After that your site should be up and running in your local machine and migration to your hosting environment should be a bit easier
jbland
Re. The Application_Start issue, here is code from one of my projects (i forgot where i got it, but it must have been from a SharpArch demo)
Sorry for the formatting…
///
/// Due to issues on IIS7, the NHibernate initialization cannot reside in Init() but
/// must only be called once. Consequently, we invoke a thread-safe singleton class to
/// ensure it’s only initialized once.
///
protected void Application_BeginRequest(object sender, EventArgs e)
{
NHibernateInitializer.Instance().InitializeNHibernateOnce(
() => InitializeNHibernateSession());
}
///
/// If you need to communicate to multiple databases, you’d add a line to this method to
/// initialize the other database as well.
///
private void InitializeNHibernateSession()
{
NHibernateSession.Init(
webSessionStorage, new String[]{},
Server.MapPath(“~/Configuration/NHibernate.config.xml”)
);
}
DaCoder
Thanks for the time to write your comment. I will try to test this code as soon as possible.
M Saltmarsh
Thanks for the the help.
Because I’m running 2008 64 bit make sure you go to the right version of the Framework.
Took me 2 hours beating my head on the desk to figure out.
C:\Windows\Microsoft.NET\Framework64\v2.0.50727\aspnet_isapi.dll
Hope this helps someone.
M
DaCoder
Excellent observation. I am sure this will help someone. Thanks for your comment
JMnet
Thanks this really helped me out!!!
DaCoder
I am glad this “old” article still helping many people, including myself, thanks for your comment.
Samant
Hi,
I’m building an ASP.NET MVC 3 app in .NET 4.0. Classic Application Pool still gave 404, perhaps because it was only meant for .NET 2.0. So, as per your solution, I should use ‘ASP.NET V4.0 classic’ in application pool?

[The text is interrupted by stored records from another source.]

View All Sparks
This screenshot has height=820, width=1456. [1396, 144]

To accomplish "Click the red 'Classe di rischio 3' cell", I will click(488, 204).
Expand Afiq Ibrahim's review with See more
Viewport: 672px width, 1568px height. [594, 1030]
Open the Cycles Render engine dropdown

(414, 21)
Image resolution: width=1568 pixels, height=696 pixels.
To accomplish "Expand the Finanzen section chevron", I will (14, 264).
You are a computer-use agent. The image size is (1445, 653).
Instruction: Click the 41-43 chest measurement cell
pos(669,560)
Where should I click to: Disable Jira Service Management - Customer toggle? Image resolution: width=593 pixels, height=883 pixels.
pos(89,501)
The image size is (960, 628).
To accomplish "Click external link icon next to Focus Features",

I tried but it didn’t work either.
If this was an APP_Start issue, I tried using the following to delay NHibernate initialization:
public class NHibernateHelper
{
public static NHibernateHelper _instance = null;
public static NHibernateHelper Instance
{
get
{
if (_instance == null)
_instance = new NHibernateHelper();
return _instance;
}
set { _instance = value; }
}
public NHibernateHelper()
{
Config = GetNewConfiguration();
SessionFactory = GetNewSessionFactory();
}
}
I tried debugging in my local server and verified that the instance is only created when a call to database is made. Still, I’m facing problems and the same error.